• GIVEN REQUEST
Please copy out the records from the line with "Task: Toggle the snapping magnet icon" up to and including the line with "point(385,56)", reproducing those lines verbatim but omitting the pictures.

[Click-target records]
**********

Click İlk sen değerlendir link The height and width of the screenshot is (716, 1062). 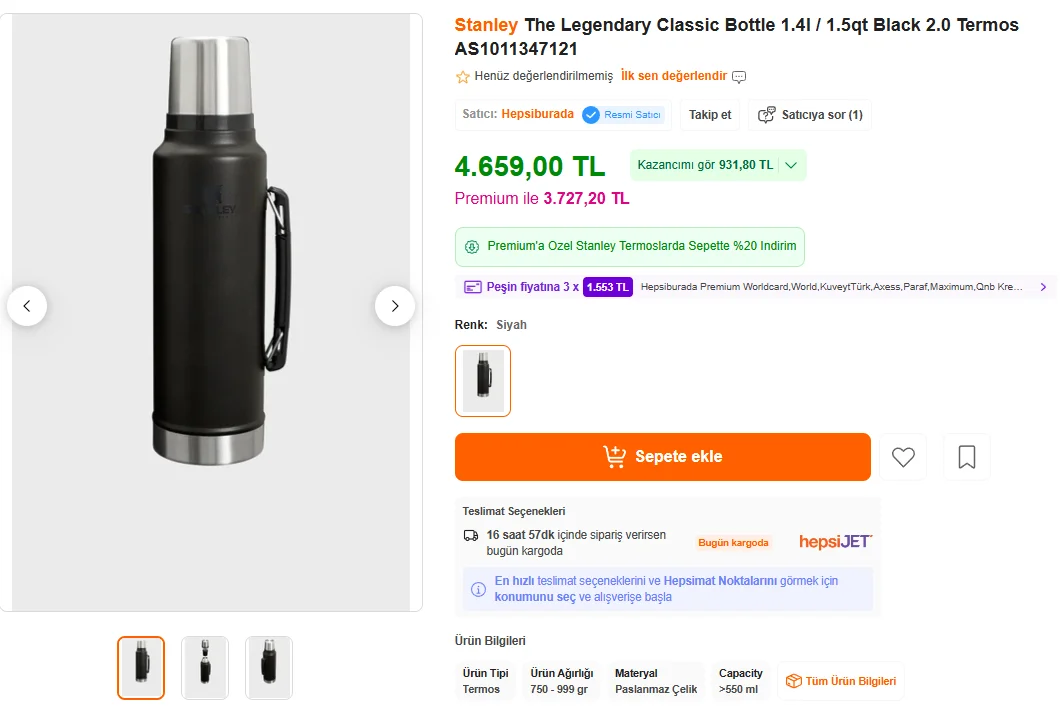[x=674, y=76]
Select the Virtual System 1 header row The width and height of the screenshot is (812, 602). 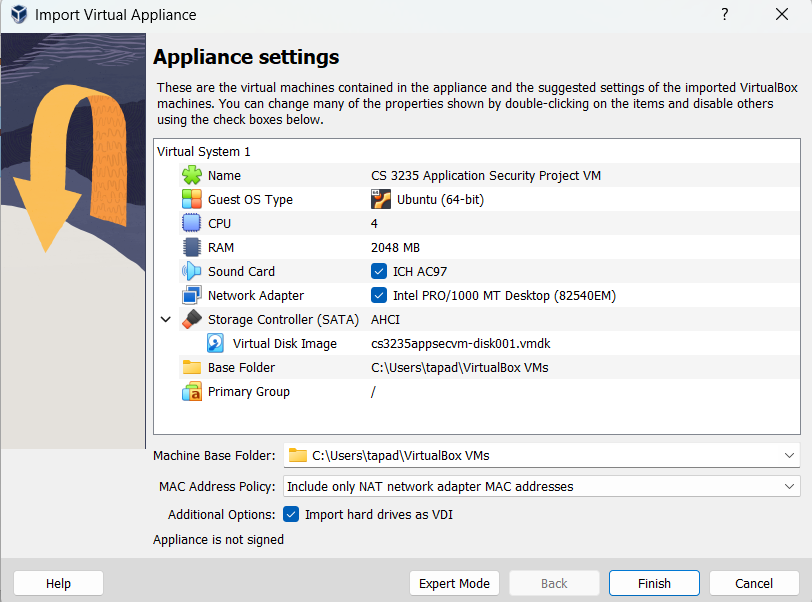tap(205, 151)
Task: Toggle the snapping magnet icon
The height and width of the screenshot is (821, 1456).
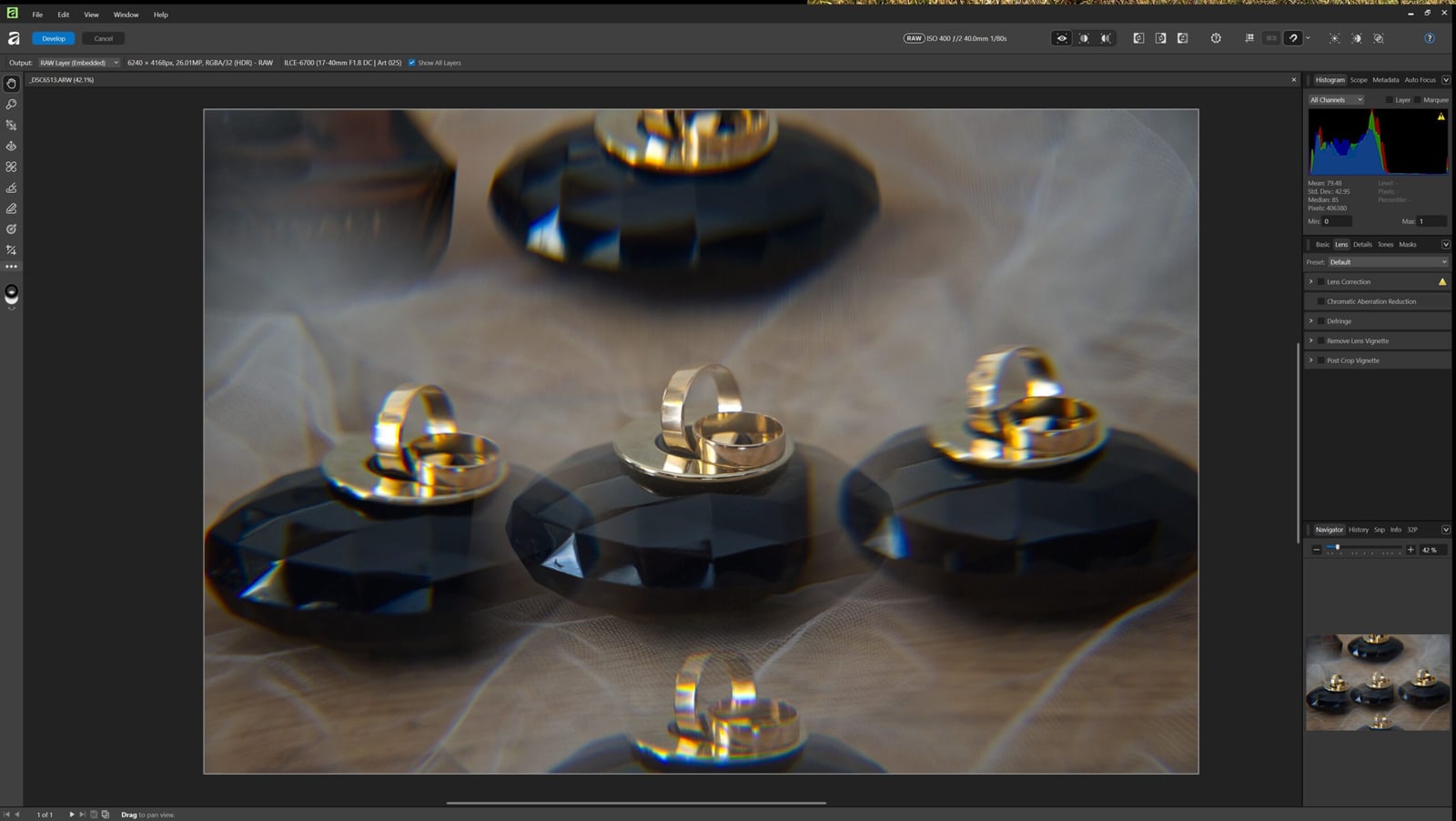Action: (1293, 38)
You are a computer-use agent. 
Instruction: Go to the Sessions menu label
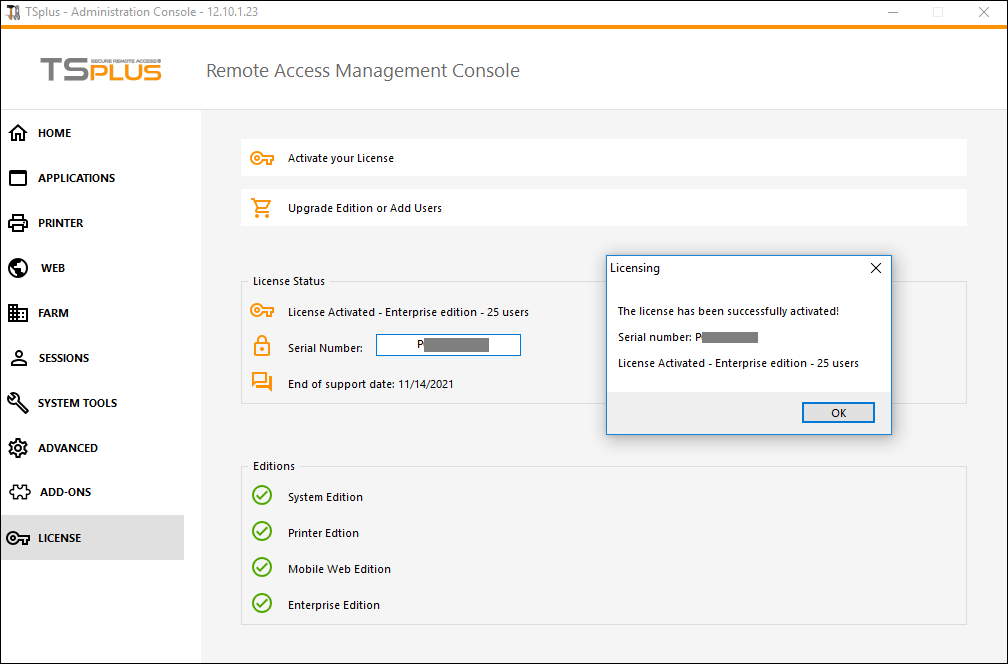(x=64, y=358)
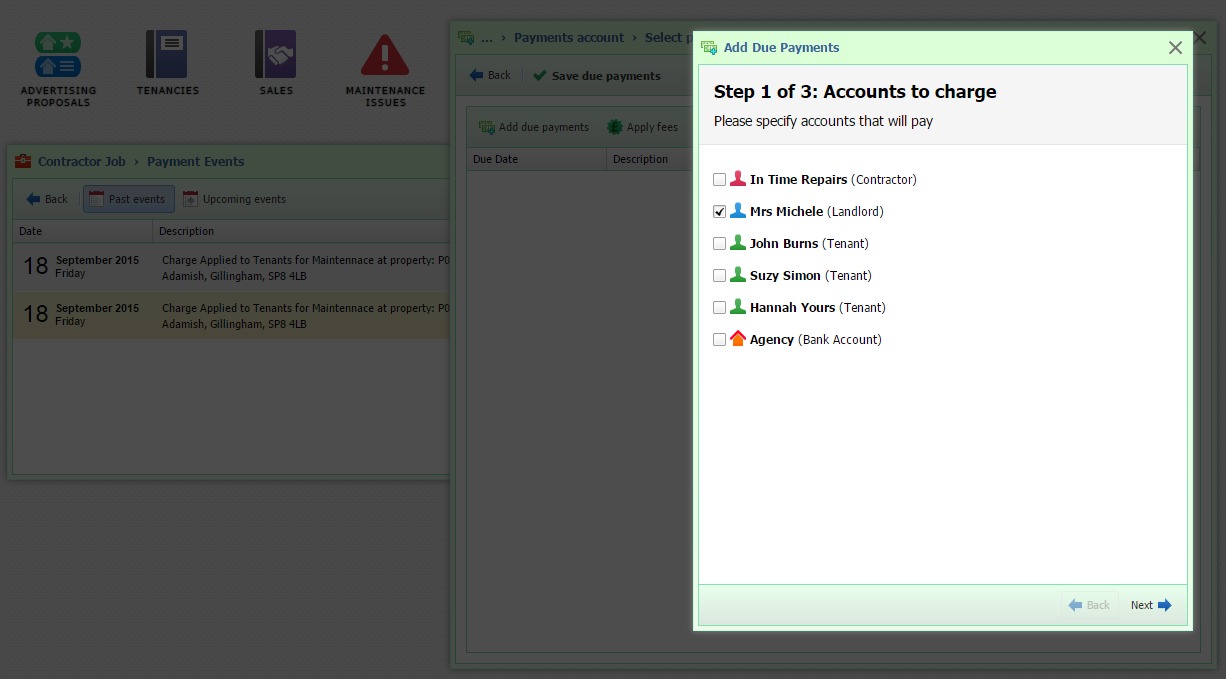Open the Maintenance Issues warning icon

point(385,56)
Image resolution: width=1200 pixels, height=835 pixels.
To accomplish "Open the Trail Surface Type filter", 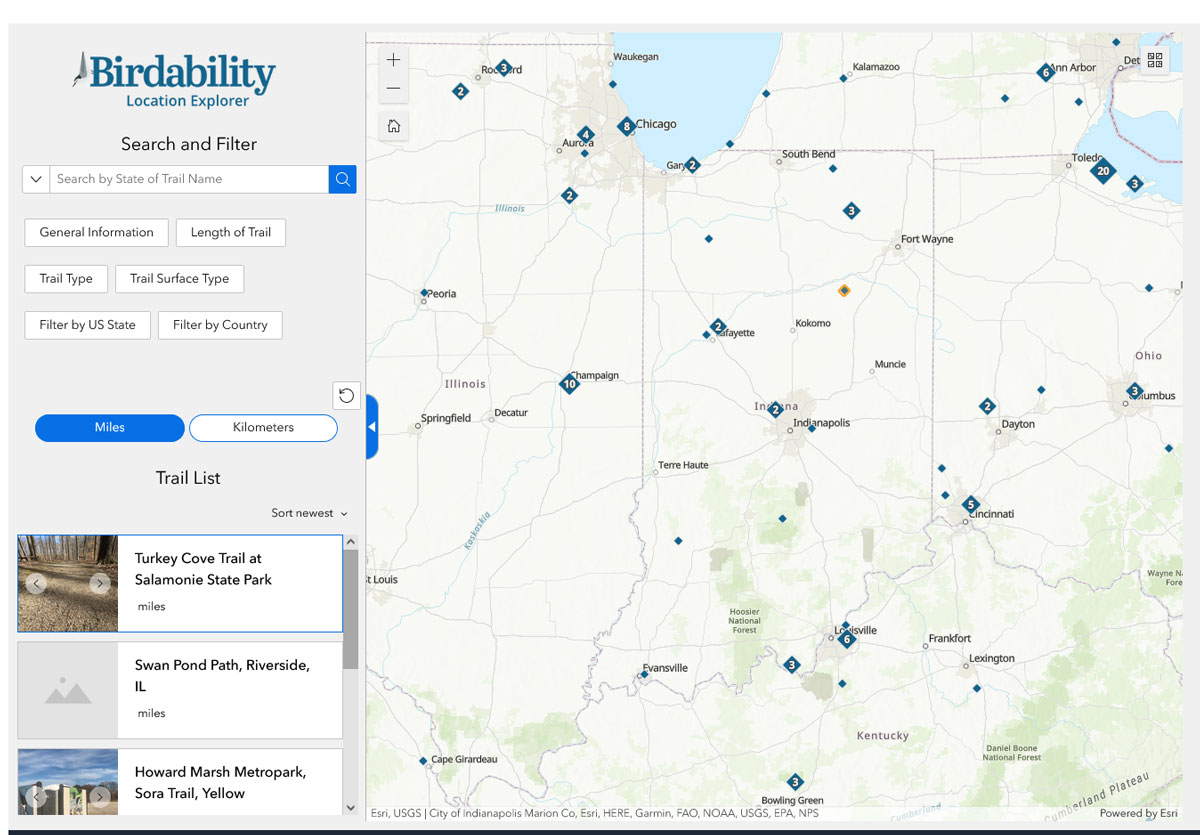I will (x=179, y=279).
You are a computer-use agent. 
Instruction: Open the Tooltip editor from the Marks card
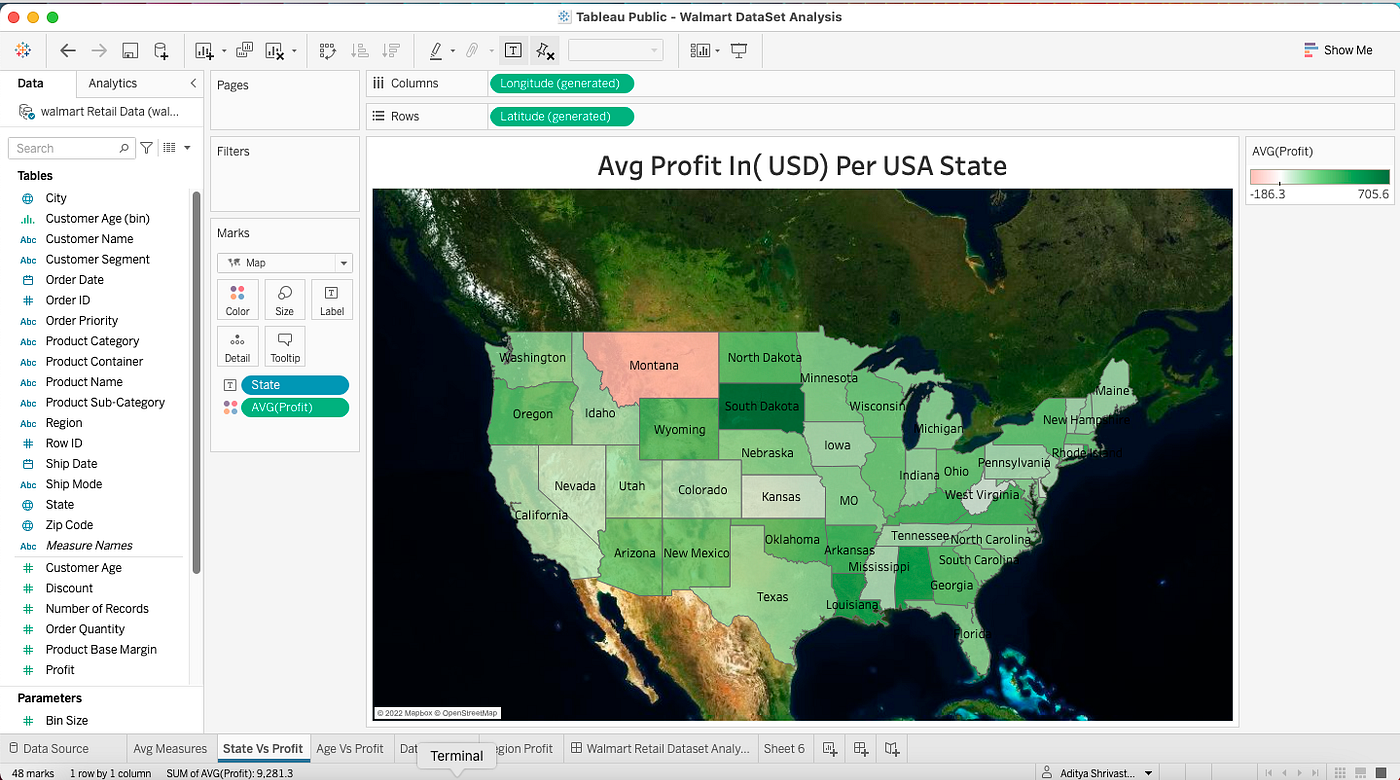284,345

**********

• REPLY
Task: Toggle the snapping magnet icon
The height and width of the screenshot is (821, 1456).
Action: (1293, 38)
You are a computer-use agent. 
Instruction: Go to the Sessions menu label
(x=64, y=358)
Open the Maintenance Issues warning icon

point(385,56)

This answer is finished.